Stored items from a collection
•••
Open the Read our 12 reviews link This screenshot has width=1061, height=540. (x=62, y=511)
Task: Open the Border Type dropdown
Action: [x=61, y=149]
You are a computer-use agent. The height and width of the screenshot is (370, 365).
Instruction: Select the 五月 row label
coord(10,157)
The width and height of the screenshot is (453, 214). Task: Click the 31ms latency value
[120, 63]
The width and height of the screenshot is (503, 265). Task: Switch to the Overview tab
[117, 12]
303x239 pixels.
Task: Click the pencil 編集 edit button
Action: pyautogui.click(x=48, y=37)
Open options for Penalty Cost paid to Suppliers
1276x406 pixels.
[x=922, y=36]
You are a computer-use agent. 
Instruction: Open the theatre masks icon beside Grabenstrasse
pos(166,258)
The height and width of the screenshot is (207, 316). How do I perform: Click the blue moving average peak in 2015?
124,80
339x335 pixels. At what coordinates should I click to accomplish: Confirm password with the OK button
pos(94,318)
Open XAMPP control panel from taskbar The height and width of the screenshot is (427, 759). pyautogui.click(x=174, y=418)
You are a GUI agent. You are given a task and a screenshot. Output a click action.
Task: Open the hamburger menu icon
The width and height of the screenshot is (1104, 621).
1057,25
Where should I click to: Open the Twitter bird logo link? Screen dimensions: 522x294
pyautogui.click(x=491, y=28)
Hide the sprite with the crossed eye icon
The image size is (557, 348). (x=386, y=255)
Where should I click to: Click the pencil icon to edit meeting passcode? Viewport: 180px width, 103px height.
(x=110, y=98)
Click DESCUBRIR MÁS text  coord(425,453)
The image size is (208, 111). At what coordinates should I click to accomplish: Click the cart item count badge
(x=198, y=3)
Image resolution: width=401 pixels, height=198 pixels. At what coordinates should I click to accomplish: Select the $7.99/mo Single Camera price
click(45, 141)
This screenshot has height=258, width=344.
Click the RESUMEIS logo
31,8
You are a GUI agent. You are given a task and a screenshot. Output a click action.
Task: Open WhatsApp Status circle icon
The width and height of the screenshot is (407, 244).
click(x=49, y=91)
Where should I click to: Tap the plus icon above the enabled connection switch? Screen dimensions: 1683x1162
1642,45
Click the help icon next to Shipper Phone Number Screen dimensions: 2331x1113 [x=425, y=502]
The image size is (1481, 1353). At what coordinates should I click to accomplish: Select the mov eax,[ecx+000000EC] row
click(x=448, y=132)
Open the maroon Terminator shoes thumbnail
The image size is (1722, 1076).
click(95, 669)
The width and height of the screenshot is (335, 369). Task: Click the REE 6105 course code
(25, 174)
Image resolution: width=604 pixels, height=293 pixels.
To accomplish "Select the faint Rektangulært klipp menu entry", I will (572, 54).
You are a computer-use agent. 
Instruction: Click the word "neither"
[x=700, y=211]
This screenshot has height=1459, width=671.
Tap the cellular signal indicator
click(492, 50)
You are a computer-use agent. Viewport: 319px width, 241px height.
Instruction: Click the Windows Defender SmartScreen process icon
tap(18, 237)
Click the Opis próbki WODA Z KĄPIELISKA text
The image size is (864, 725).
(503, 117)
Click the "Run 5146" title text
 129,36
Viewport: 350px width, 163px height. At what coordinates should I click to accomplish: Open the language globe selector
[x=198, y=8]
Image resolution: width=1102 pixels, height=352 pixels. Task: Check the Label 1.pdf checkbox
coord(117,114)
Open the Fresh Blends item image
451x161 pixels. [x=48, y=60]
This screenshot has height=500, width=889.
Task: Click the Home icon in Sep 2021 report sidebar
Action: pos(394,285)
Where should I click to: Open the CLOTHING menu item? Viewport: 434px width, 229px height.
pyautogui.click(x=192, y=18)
•••
**TASK STATEMENT:**
Retype, exactly as written, each line from the one that has "The width and height of the screenshot is (335, 369)." to the bottom of the entries above, and include both of those lines.

**TASK ANSWER:**
The width and height of the screenshot is (335, 369). Task: Click the REE 6105 course code
(25, 174)
Image resolution: width=604 pixels, height=293 pixels.
To accomplish "Select the faint Rektangulært klipp menu entry", I will (572, 54).
You are a computer-use agent. 
Instruction: Click the word "neither"
[x=700, y=211]
This screenshot has height=1459, width=671.
Tap the cellular signal indicator
click(492, 50)
You are a computer-use agent. Viewport: 319px width, 241px height.
Instruction: Click the Windows Defender SmartScreen process icon
tap(18, 237)
Click the Opis próbki WODA Z KĄPIELISKA text
The image size is (864, 725).
(503, 117)
Click the "Run 5146" title text
 129,36
Viewport: 350px width, 163px height. At what coordinates should I click to accomplish: Open the language globe selector
[x=198, y=8]
Image resolution: width=1102 pixels, height=352 pixels. Task: Check the Label 1.pdf checkbox
coord(117,114)
Open the Fresh Blends item image
451x161 pixels. [x=48, y=60]
This screenshot has height=500, width=889.
Task: Click the Home icon in Sep 2021 report sidebar
Action: pos(394,285)
Where should I click to: Open the CLOTHING menu item? Viewport: 434px width, 229px height.
pyautogui.click(x=192, y=18)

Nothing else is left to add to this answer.